After reading the lovely “old-style” biography”  Tre Anime Luminose fra le nebbie nordiche. Le Sorelle Brontë (Windy Moors Vol. 1) (Italian Edition)by the Italian writer Giorgina Sonnino (read our review here!), we couldn’t miss the pleasure of reading also Sonnino’s second work published by flower-ed: “Il pensiero religioso di una poetessa inglese del secolo XIX. Emilia Giovanna Brontë”. It’s an essay written in 1904, published for the first time in the journal Nuova Antologia, and never been printed independently before 2015, when flower-ed decided to give us the chance to enjoy this special reading.

The essay faces an extremely difficult task: taking a short but intense journey into Emily Brontë’s inner life through her writings. Giorgina Sonnino refers to  Emily as an “English poetess”, and from her poems she starts to trace back her religious thought, investigating her inner world. Among the most relevant poems quoted,  impossible not to mention “No Coward Soul is Mine”, manifesto of a deeply human spirituality that is free from religious beliefs and rituals, bound to nature and its laws but – even so-  strong in the conviction of immortality.

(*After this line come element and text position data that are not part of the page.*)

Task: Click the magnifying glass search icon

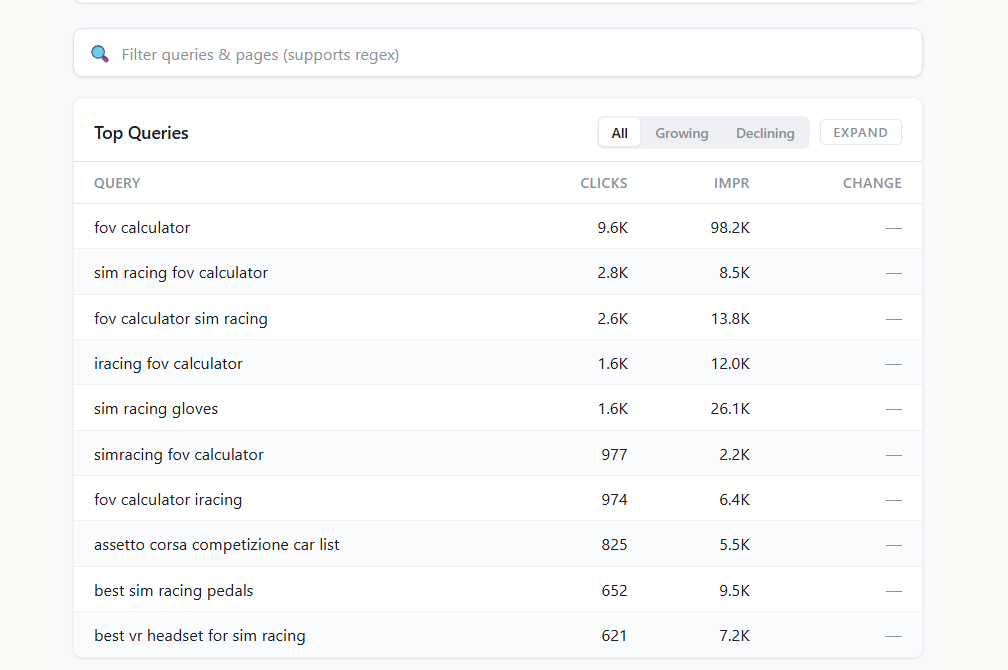Action: [99, 53]
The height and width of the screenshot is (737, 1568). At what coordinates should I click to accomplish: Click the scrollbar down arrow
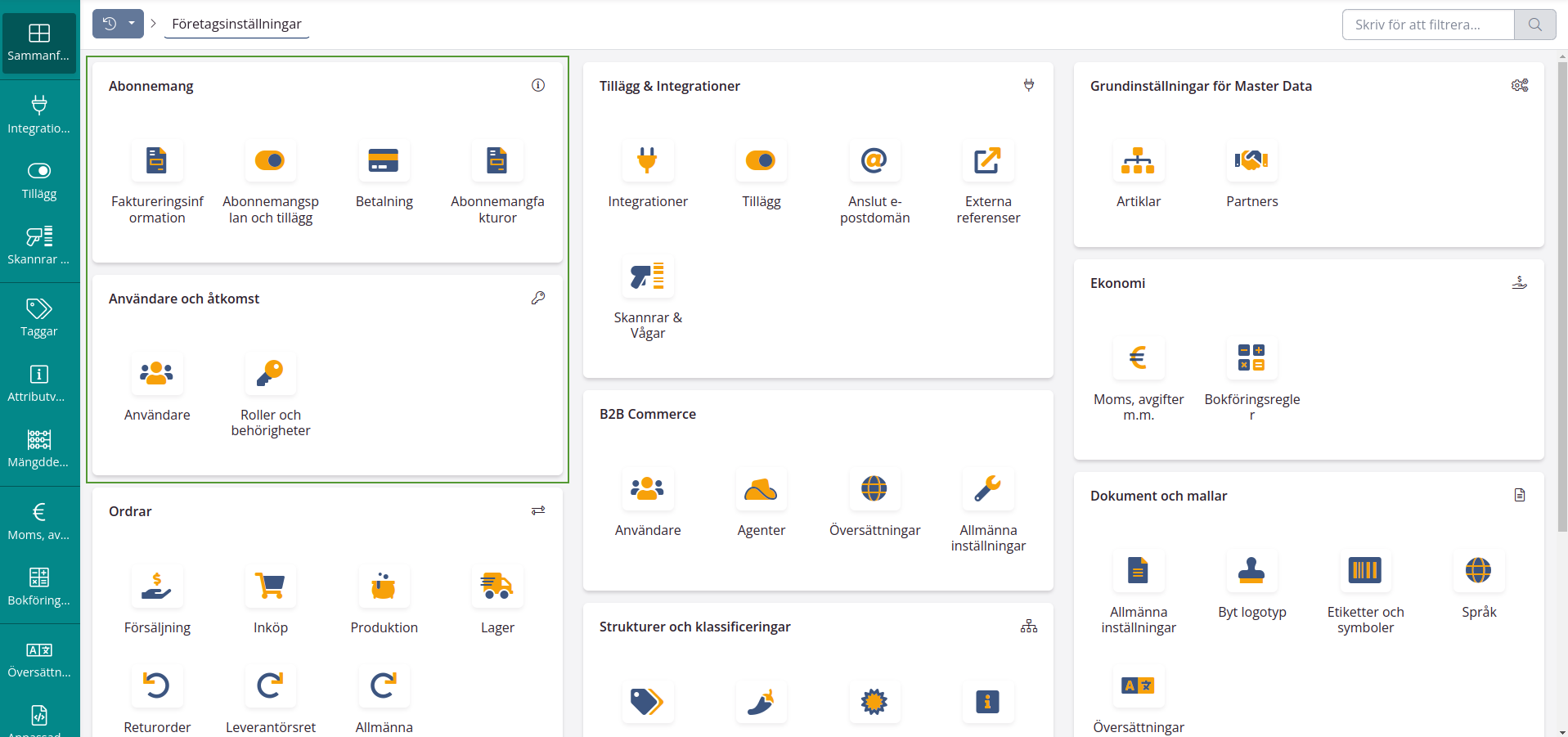click(x=1562, y=731)
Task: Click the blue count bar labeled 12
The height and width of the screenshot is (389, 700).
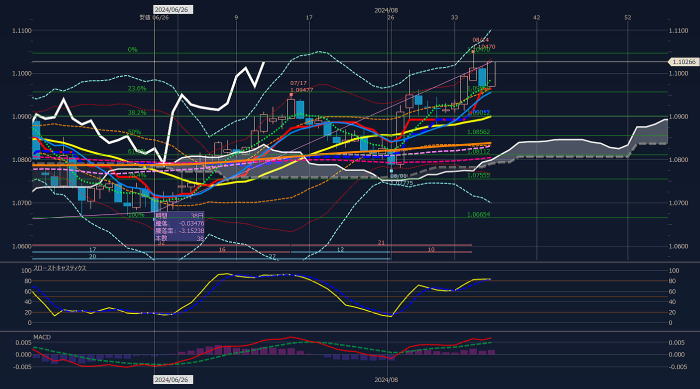Action: point(341,252)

In this essay Giorgina Sonnino includes Emily Brontë among those “superior souls” who had the strength to look for a meaning and a place in the universe; she traces the religious thought of a complex spirit with a  precise and detailed investigation that makes us proud of such a great work in a different time and in a different place, in an Italy that was totally different from Emily Brontë’s world.